Liberdade: vou voando livre ouvindo aves.
(canto nove)

No manifestar a liberdade, o poeta experiencia e provoca a experienciar a tensão entre o aqui e agora na sua cotidianeidade, e o apelo do que no ordinário se mostra extra-ordinário.
A liberdade lembra amor, esse enigma sempre claro, imediato, palpável e fugidio. Não será, por isso mesmo, um entre?
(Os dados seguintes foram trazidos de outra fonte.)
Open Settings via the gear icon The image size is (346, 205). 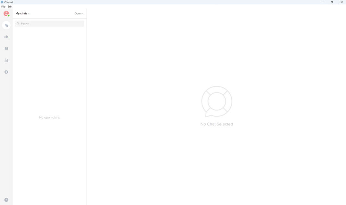[6, 72]
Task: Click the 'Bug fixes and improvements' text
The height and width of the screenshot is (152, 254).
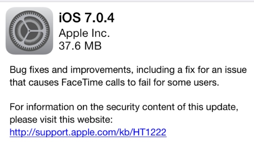Action: coord(70,70)
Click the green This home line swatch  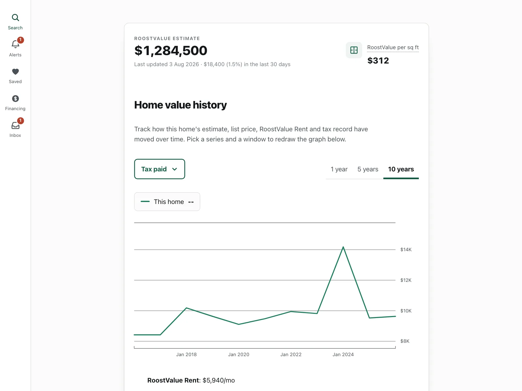[145, 202]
O entre e o depois de lembrar.
(canto vinte e quatro)

É o que nos convida a pensar Diego Braga. Já no canto trinta, o seu final traz para nós a surpresa, o a-se-pensar, o desacostumar do costumeiro, que por ser verdadeiro nem mais se surpreende a sua não-verdade.
Os poemas de Diego Braga constituem uma voz poética diferente, inesperada, assim posso dizer ao leitor como provocação ao diálogo, esperando que outros diálogos se inaugurem, porque, em escuta do imemorial, surgem em vestes alegres e novas, e em vozes tristes e dolorosas as sempre mesmas questões. Sedentos e jamais dessendentados caminhamos no entre-mapa a estrada da fonte (canto vinte e oito), da verdade (canto trinta e um). Palavras poéticas acordam em nós verdades tão sediças, presentes, cotidianas, que na trivialidade da repetição são como não-verdades às quais não devemos ouvir e – sabe-se – às quais um dia devemos prestar contas. Não como um juízo que um dia virá, mas como um juízo que a toda hora já está vindo, e por isso mesmo o lindo do extraordinário no ordinário não é lindo, não é. Mas é. É o que Entreteias nos faz lembrar.